Big_Apple_Bagels Franchise · 2025 FDDAnswer from 2025 FDD Document
The preparation of financial statements in conformity with accounting principles generally accepted in the United States of America requires management to make estimates and assumptions that affect the reported amounts of assets and liabilities, the disclosure of contingent assets and liabilities at the date of the financial statements and the reported amounts of revenues and expenses during the reporting periods. Actual results could differ from those estimates.
Source: Item 21 — FINANCIAL STATEMENTS (FDD page 86)

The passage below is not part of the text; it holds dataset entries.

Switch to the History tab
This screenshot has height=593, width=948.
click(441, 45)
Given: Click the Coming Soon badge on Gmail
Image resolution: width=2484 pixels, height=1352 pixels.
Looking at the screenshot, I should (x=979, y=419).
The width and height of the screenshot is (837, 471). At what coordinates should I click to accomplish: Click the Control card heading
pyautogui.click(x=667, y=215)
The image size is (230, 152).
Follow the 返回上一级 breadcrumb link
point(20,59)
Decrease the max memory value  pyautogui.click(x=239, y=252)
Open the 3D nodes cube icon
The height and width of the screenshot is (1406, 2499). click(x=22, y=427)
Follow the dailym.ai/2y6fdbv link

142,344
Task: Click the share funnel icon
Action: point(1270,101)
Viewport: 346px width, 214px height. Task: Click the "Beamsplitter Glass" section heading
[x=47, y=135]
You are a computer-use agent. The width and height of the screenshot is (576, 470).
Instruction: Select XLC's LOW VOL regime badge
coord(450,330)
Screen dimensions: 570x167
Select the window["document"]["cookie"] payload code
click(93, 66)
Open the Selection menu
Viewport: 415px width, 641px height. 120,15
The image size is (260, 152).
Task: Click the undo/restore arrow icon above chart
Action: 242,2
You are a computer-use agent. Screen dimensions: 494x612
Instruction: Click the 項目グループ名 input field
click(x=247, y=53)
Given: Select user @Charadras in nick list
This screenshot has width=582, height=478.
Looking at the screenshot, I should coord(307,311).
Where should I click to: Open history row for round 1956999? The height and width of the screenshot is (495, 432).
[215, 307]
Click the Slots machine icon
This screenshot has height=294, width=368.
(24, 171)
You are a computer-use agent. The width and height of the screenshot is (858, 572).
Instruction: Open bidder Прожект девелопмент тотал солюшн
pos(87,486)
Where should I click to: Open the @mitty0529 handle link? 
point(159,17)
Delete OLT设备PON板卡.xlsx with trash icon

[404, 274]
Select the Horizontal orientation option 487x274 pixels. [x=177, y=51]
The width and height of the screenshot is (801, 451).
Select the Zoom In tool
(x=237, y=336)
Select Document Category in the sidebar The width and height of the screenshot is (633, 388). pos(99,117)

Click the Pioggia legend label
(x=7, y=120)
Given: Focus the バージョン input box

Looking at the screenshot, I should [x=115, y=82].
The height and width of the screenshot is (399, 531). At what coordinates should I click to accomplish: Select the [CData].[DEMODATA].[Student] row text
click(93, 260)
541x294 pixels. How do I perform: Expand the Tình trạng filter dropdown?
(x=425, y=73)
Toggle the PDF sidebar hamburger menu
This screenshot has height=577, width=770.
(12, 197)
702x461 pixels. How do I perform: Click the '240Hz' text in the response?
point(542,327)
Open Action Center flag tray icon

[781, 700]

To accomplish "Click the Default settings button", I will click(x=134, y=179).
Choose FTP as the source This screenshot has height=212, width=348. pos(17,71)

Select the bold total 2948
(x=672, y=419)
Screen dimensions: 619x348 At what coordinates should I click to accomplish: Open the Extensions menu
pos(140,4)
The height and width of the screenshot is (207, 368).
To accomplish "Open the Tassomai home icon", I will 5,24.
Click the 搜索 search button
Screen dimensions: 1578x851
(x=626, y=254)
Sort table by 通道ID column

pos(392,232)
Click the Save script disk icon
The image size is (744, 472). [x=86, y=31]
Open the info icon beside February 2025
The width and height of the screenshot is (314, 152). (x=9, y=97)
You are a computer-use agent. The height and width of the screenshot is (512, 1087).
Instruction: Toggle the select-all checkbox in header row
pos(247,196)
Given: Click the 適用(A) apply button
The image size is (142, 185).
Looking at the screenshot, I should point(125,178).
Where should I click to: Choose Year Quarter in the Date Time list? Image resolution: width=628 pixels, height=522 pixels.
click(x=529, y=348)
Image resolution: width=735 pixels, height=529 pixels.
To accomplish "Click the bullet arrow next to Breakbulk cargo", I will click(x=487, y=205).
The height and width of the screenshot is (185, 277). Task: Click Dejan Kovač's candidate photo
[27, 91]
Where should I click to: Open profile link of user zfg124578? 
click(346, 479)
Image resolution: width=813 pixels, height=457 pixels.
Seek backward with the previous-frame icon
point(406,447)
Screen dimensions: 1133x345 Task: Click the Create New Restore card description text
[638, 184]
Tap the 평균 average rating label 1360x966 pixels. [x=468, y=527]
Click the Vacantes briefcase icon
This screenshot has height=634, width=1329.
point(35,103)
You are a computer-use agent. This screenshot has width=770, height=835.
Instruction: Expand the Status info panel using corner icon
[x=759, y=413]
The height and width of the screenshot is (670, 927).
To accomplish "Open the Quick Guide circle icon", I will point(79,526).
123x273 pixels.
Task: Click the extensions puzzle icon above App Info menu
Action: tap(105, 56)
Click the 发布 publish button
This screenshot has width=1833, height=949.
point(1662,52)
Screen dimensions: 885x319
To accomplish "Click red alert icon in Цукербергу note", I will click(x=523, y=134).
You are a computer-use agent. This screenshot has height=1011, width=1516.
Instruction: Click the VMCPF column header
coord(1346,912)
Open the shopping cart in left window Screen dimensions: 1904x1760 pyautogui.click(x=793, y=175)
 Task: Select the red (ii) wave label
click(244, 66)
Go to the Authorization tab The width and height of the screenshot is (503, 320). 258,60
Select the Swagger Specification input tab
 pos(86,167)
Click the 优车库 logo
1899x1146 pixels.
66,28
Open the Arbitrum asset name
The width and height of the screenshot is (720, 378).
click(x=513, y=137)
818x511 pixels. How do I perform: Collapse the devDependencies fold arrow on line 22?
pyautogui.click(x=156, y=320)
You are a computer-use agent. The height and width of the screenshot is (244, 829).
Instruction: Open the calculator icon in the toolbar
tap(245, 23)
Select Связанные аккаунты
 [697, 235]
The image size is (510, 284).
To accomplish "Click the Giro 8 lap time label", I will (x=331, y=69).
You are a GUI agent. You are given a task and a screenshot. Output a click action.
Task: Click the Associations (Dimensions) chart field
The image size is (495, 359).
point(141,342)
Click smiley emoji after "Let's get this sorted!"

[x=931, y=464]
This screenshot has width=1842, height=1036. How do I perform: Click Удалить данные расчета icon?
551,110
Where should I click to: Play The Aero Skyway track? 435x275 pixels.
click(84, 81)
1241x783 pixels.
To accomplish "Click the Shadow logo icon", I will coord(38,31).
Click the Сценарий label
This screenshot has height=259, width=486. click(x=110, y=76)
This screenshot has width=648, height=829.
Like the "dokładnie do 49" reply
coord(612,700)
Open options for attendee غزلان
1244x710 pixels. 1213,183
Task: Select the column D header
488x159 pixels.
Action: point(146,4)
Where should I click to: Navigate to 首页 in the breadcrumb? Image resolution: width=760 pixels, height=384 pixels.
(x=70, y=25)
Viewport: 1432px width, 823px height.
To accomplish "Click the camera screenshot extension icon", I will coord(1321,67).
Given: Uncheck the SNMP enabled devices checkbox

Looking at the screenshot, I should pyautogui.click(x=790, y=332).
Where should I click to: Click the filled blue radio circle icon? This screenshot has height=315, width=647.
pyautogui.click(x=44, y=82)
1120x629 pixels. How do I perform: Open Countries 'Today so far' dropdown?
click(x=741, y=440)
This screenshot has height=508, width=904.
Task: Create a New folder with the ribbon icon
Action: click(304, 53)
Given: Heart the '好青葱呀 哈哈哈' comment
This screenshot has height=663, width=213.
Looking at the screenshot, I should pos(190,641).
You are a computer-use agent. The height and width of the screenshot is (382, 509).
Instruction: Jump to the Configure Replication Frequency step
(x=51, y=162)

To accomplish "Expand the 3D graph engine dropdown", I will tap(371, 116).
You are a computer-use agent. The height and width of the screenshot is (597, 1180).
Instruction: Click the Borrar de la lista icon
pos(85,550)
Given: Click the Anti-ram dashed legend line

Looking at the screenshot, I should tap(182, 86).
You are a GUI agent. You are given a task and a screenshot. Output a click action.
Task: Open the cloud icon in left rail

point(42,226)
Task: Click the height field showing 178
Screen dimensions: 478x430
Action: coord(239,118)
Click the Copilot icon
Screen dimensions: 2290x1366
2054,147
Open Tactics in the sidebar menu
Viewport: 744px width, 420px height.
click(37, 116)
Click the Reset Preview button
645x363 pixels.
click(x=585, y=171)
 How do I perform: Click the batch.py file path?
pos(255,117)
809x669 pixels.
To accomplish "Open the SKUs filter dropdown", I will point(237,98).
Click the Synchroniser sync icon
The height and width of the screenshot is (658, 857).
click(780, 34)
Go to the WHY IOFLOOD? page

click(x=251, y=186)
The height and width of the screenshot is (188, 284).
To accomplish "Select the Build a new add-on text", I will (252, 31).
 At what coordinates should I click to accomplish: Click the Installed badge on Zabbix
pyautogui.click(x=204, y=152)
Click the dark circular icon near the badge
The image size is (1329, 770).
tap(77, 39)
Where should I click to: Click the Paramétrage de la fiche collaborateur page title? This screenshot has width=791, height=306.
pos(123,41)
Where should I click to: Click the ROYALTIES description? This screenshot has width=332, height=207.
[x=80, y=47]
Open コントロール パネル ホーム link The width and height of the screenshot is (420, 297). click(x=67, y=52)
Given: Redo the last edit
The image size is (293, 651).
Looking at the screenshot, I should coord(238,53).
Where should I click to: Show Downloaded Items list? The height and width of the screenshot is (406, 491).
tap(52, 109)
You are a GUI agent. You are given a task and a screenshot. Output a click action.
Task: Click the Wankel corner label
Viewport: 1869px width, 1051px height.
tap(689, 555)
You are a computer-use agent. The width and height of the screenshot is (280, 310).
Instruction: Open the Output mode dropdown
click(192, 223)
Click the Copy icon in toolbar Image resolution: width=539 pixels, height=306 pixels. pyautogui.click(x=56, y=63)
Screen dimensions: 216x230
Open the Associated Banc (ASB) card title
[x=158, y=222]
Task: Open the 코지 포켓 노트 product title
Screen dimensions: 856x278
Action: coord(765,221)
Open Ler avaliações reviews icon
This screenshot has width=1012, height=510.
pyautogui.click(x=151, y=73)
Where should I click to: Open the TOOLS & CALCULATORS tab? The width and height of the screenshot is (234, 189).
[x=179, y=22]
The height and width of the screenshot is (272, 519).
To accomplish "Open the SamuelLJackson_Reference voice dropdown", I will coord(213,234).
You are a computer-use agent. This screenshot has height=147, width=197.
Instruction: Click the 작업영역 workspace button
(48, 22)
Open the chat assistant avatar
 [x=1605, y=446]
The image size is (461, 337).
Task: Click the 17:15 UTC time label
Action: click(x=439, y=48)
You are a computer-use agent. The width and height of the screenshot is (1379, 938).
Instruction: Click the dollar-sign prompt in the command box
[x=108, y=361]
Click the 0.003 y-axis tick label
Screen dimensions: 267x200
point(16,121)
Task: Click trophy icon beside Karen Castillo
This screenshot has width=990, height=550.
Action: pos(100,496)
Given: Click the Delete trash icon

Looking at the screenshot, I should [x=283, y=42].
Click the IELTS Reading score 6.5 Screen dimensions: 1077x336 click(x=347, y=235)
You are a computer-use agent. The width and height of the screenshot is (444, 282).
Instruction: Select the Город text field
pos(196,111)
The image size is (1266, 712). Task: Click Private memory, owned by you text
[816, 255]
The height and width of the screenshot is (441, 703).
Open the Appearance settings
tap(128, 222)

What This Means (2025 FDD)
According to Big Apple Bagels' 2025 Franchise Disclosure Document, the financial statements do include information regarding contingent liabilities. Specifically, Note 2, "Summary of Significant Accounting Policies," addresses this.
The note explains that preparing financial statements requires management to make estimates and assumptions that could affect the reported amounts of assets and liabilities. This includes disclosing contingent assets and liabilities at the date of the financial statements, as well as the reported amounts of revenues and expenses during the reporting periods. Actual results could differ from those estimates.
For a prospective Big Apple Bagels franchisee, this means that the financial statements presented in the FDD involve some level of estimation and uncertainty. While the financial statements provide a picture of the company's financial health, there is a risk that actual outcomes could vary from the reported figures due to these estimates. It is common accounting practice to disclose contingent liabilities, providing transparency about potential future obligations that may arise.